We are growing much faster than Salesforce.com. We also have many more SaaS products than Salesforce.com. In some of our most important SaaS markets, such as ERP, HCM, Supply Chain and Manufacturing, Salesforce.com does not participate at all. By successfully competing in all of these markets, Oracle has the ability to sustain its high growth over a long period of time. That should make it easy for us to pass Salesforce.com and become the largest SaaS and PaaS cloud company in the world.

So the bigger threat is Workday because Salesforce are not an ERP solution. It’s an interesting view but does not mean that Oracle are not threatened by them. What will be interesting is whether companies like FinancialForce, an ERP solution that sits on SalesForce can make headway into the Oracle market. It will then be interesting to see how the Oracle hierarchy view them.

…and what of SAP

Ken Bond Senior Vice President, Investor Relations at Oracle (Image Source : LinkedIn)
Ken Bond Senior Vice President, Investor Relations at Oracle

It was left to Ken Bond, Senior Vice President, Investor Relations answering an analyst question about the threat of Microsoft SQL Server on Linux and other data base vendors to make the only mention of SAP  in the briefings call. “The problem is if you want to move to SAP HANA, you have to rewrite your application. If you want to move to Amazon database, and they have a couple, you have to rewrite your application.”

This is hardly a ringing endorsement for Oracle database products, merely a protectionist viewpoint and one that customers may even be offended by. He might as well have said that their products are better, but you will never move because it will cost you too much to do so. The question is what will green field companies do, and are Oracle winning truly new business or is it only looking to protect its own customer base at the moment.

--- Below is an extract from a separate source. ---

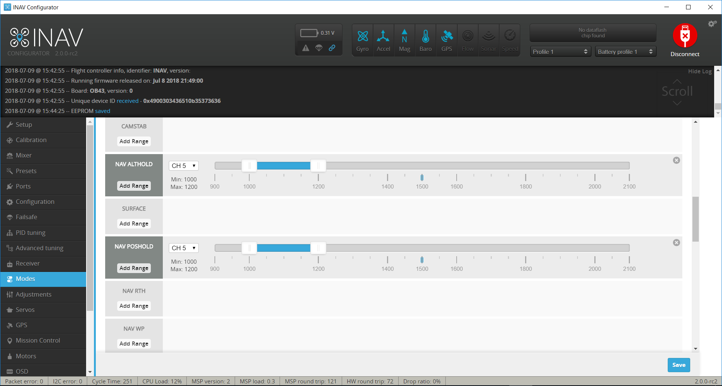Select the Accel sensor indicator
The width and height of the screenshot is (722, 386).
pyautogui.click(x=383, y=39)
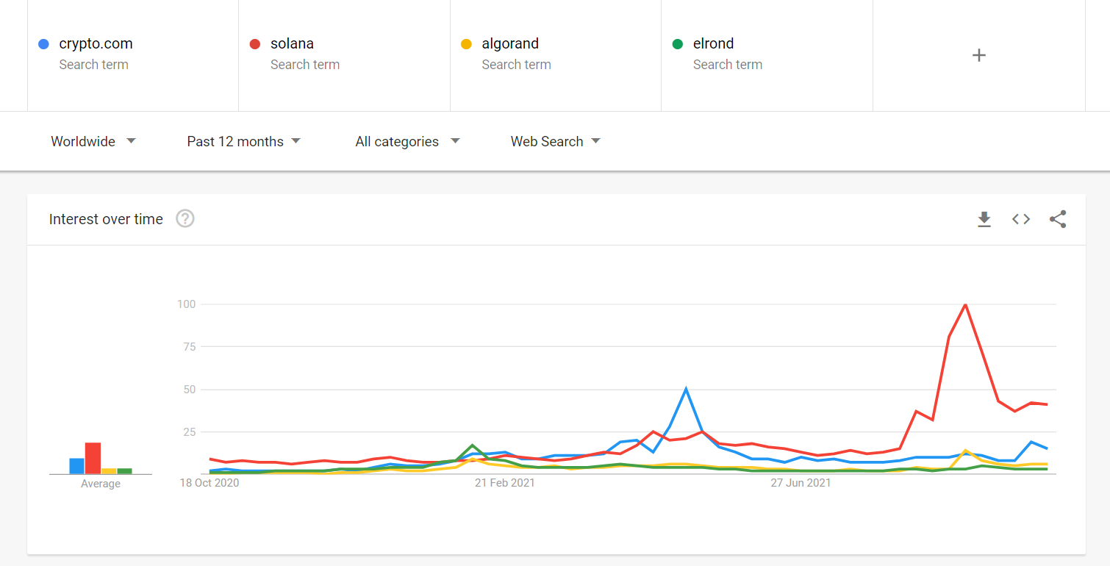
Task: Edit the solana search term
Action: [x=344, y=55]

It is likely that both SAP and Oracle are busy protecting their own ERP domains and do not have the energy to expand beyond them at the moment.  When challenged about how Oracle will be keeping the growth up Hurd was keen to extol the strength of the Oracle salesforce commenting: “We have obviously a large quantity of people in the salesforce. We staffed our salesforce two or three years ago. We have trained them. We’ve now trained them multiple times.”

It is therefore interesting that they announced the expansion of their sales force across Europe recently by 1400 people. Have they been training staff for competitors one wonders?  There is a huge demand in skilled sales teams at the moment and with companies like Infor, IFS, Workday, Salesforce and NetSuite all hiring there will be a shortage.

Conclusion

Ellison backed NetSuite were one of the few companies that did not get a mention, although they are well below the size of Workday and Salesforce in terms of annoyances. What was interesting is the cash pile that Oracle has amassed, $51 million in cash and finance, which net of debt is still $11 billion. Unable to buy Workday due to its share split, one wonders where that cash will be going. Will there be a huge investment soon or perhaps just some smaller tactical  ones.

Oracle needs to decide which direction it will go in. The projections for Q4 were more of the same and one wonders what the future of the IaaS market will be for them. Will there be further investment there or will they potential divest the arm to go after something or someone much larger. The ERP market is getting crowded at the moment and there is a lot of money to be made in the area over the next few years as companies look to migrate to cloud.

Will it be the right move for Oracle to make an acquisition now?  Were they making a reference to their war chest for acquisitions with the intention of making one? In making an acquisition can they gain a larger market share or will it merely be protecting what it has at the moment from future erosion by one of the born-in-the-cloud companies?  Workday and Salesforce are not going away anytime soon, one shouldn’t forget that the companies mentioned by Hurd are being won back from Workday, not won from Workday.